Part of the promise of personalized medicine is that patients will get treatments tailored to their specific genomic profile and situation. That is, of course, dependent upon physicians knowing to order such tests and being able to interpret the results in light of their patients' particular cases. And it's not clear that they do. A number of studies, including a 2011 Genetics in Medicine study from Baylor College of Medicine researchers, have reported that many physicians do not properly interpret genetic tests and their implications. Further, a survey of medical genetics course directors or deans published in Academic Medicine found that while most respondents taught medical genetics during the first year of med school, most of those courses — 86 percent — focused on general concepts rather than applications.

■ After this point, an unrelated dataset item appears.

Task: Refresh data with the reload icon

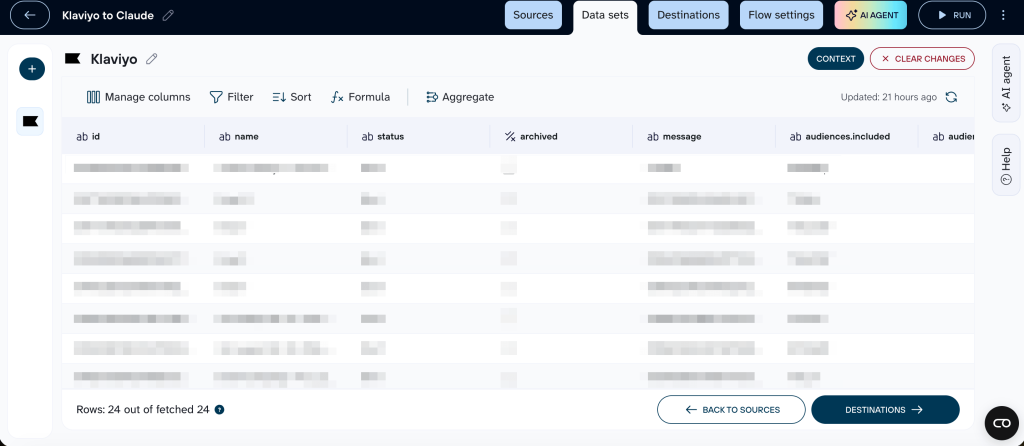Action: click(x=952, y=97)
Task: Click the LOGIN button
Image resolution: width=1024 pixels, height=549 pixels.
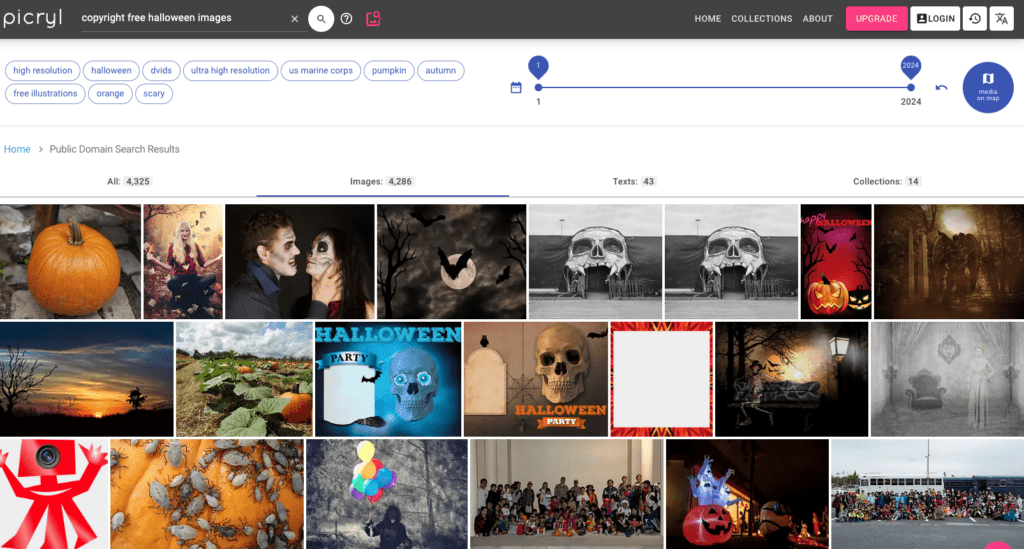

That's not to say efforts are not being made to educate physicians about genetics and genomics. They are. And in this month's cover story, which begins on page 24, Turna Ray discusses a number of initiatives — from medical school courses to vendor efforts — aimed at making physicians more comfortable applying genetic and genomic knowledge to their practices. However, Turna notes, there are other stumbling blocks, including reimbursement issues and a lack of time, that may also prevent doctors from implementing personalized medicine.
Elsewhere in this month's issue, Andrea Anderson takes a look at recent work taking advantage of sequencing advances to characterize a number of microbial communities. Cheaper sequencers and more refined techniques are allowing researchers to not only study the microbes living in and on the human body, but also ones living in soil and in home and hospital environments.
And for this month's Q&A, Matt Jones speaks with the National Human Genome Research Institute's Ben Berkman, who recently published a paper discussing the ethical questions raised by prenatal whole-genome sequencing. Berkman tells Matt that thought needs to be put into how such testing is adopted.